Records from a data collection:
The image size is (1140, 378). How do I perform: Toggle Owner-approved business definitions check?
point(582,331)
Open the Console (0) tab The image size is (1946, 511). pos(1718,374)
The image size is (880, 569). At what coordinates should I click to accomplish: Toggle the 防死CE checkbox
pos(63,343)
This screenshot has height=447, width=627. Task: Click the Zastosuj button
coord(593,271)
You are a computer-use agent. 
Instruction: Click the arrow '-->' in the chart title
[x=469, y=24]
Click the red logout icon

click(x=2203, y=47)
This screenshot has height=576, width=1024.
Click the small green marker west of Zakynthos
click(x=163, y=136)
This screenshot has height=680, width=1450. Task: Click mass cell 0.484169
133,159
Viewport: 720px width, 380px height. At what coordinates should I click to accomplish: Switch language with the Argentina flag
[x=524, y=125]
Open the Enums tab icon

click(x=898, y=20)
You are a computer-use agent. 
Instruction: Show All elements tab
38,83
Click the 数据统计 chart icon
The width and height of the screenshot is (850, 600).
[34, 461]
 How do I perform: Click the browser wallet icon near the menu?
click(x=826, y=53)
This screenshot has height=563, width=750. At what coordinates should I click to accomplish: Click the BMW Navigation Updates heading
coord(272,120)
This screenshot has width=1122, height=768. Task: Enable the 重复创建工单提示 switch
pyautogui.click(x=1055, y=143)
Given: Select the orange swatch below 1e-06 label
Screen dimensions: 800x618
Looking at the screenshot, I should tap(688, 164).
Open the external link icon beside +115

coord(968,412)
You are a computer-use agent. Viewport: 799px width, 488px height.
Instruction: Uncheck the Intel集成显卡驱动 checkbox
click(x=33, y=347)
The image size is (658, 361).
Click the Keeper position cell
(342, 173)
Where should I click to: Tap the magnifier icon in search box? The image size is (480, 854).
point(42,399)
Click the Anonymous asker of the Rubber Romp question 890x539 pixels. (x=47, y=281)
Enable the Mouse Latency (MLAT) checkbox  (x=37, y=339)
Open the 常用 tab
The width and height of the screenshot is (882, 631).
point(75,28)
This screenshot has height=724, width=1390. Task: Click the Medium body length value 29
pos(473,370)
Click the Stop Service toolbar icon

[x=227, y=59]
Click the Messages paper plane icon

» What is required
Could you copy exactly the line containing "Click the Stop Service toolbar icon" and each line after it through the end of the records, and nothing else?

» Exercise solution
Click the Stop Service toolbar icon

[x=227, y=59]
Click the Messages paper plane icon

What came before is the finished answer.